Introduction: Higher cardiovascular health scores, using American Heart Association’s (AHA) Life’s Simple 7 (LS7), have been associated with lower risk of cardiovascular disease, type 2 diabetes, cancer and mortality among all racial/ethnic groups. Nationally, Black men have the lowest levels of LS7. Thus, a study was conducted to evaluate the impact of a community-based lifestyle change program on LS7 among Black men. Hypothesis: A community-based lifestyle change program will increase levels of LS7 among Black men. Methods: Black adult males (n=74) from a large Midwestern city participated in Black Impact, a 24-week community-based lifestyle change program adapted from the Diabetes Prevention Program and AHA’s Check, Change, Control Blood Pressure Self-Management Program which incorporates AHA’s LS7 framework. The change in a LS7 score (range 0-14) from baseline to 12 and 24 weeks was evaluated using a linear mixed effects model adjusted for age, education and income.

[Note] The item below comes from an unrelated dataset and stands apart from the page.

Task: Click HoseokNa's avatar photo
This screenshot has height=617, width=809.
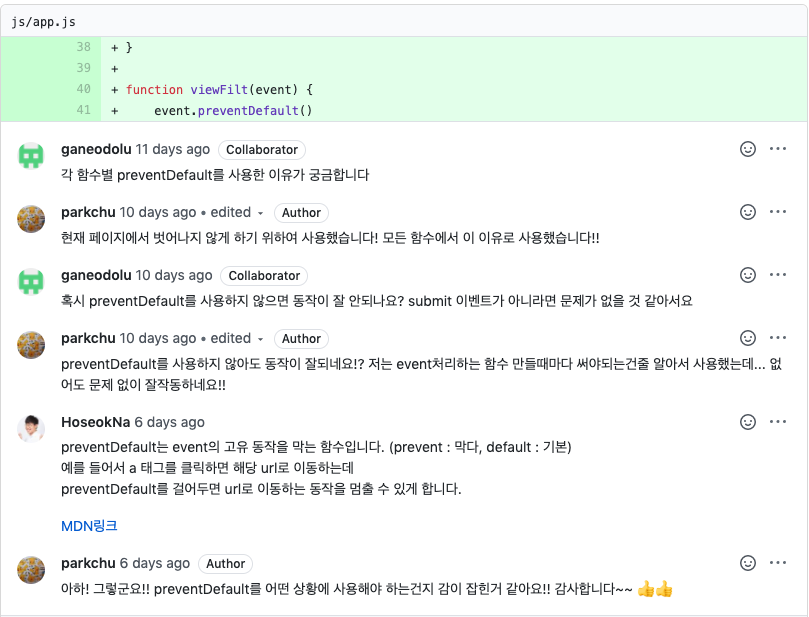Action: [x=31, y=428]
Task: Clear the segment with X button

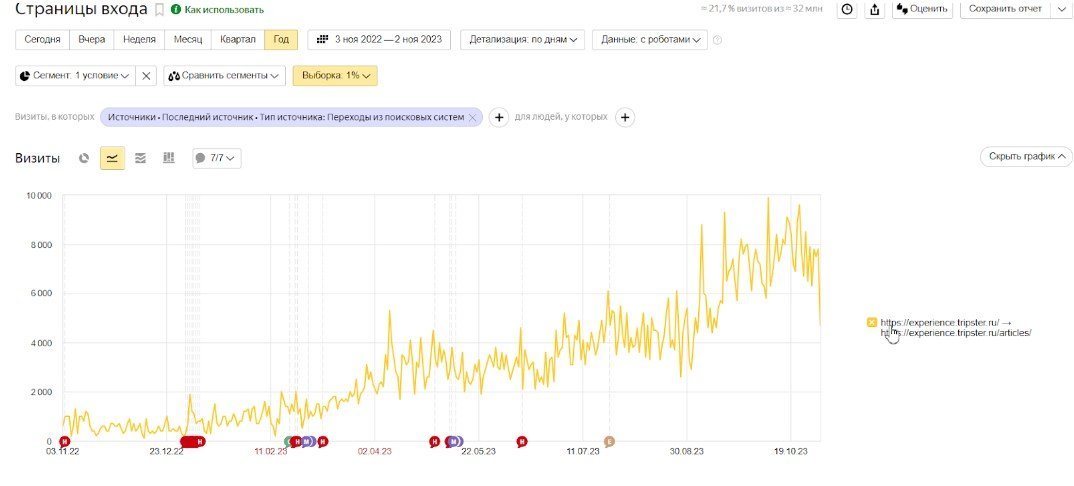Action: 146,75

Results: The mean age of participants was 52 ±10 years. The men were sociodemographically diverse with annual income ranging from <$20,000 (7%) to ≥$75,000 (25%). Twenty-five percent were college graduates, 73% had private insurance and 84% were employed. In fully adjusted models, LS7 score at baseline was 7.12 and increased 0.67 (95%CI: 0.14, 1.20, p=0.013) and 0.93 (95%CI: 0.40, 1.46, p=<0.001) points at 12 and 24 weeks, respectively, compared to baseline. Sensitivity analysis evaluating 5 components (excluding diet and physical activity) and 6 components (excluding diet) also showed significant increases at 12 and 24 weeks (all p<0.01). Conclusions: The Black Impact lifestyle change single-arm pilot program showed that a community-based lifestyle intervention has the potential to improve LS7 in Black men. Further randomized studies are urgently needed to improve cardiovascular health and advance cardiovascular health equity in Black men.